Multiple frameworks can be applied to ensure all possible risks are considered, including:
- PESTLE (Political, Economic, Social, Technological, Legal and Environmental)
- SPECTRUM (Socio-cultural, Political, Economic, Competitive, Technological, Regulatory, Uncertainty and Market risks)
- STEEPLE ( Social, Technological, Economic, Ethics, Political, Legal and Environmental. Note that this is the same as PESTLE, with the addition of ethics).
- TECOP (Technical, Environmental, Commercial, Operational and Political).
Team Risk Tolerance
Although ideally, no risks occur on a project, flawless execution is unlikely, which means it is also important for project managers to establish their team’s risk tolerance. Sometimes referred to as a risk threshold, this guideline establishes what degree of risk both the stakeholders and the organization are willing to accept, and outlines how much the project’s objectives and outcomes can vary.
Project managers need to have a detailed understanding and clarity from stakeholders on the amount of risk acceptable before the project must be abandoned, including when stakeholders should be informed of risks occurring and if the project manager is authorized to act immediately or requires stakeholder authorization.
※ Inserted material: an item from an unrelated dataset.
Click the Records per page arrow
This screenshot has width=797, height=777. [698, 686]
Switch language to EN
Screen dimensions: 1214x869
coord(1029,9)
Transparent, clear communication is critical at this step to ensure all parties have the same expectations.
Benefits of Risk Management in Project Management
Although risk management in project management requires investing additional steps and time, this process pays off in many ways. Benefits of risk management in project management include:
- Helps the project avoid significant disasters
- Reduces expenses, thereby boosting overall revenue
- Ensures the project is completed successfully
- Can offer a competitive edge over competitors
- Increases responsibility and accountability when risks have been pre-identified
- Allows the project manager to explore new approaches
- Increases the transparency for stakeholders and contributors throughout the process
Risk Management Culture
After all the heavy lifting for risk management, the project manager needs to ensure a system is in place to manage the risk throughout the project. Communication needs to be regular and clear, and may be best as stand-up meetings, emails or through a software depending on the type of project and number of stakeholders. Not all organizations have embraced risk management. Project managers in organizations that don’t have an established approach should be sure to communicate clearly with stakeholders and leadership about risks. When it comes to risk management, transparency is much more effective than reactionary avoidance without a plan.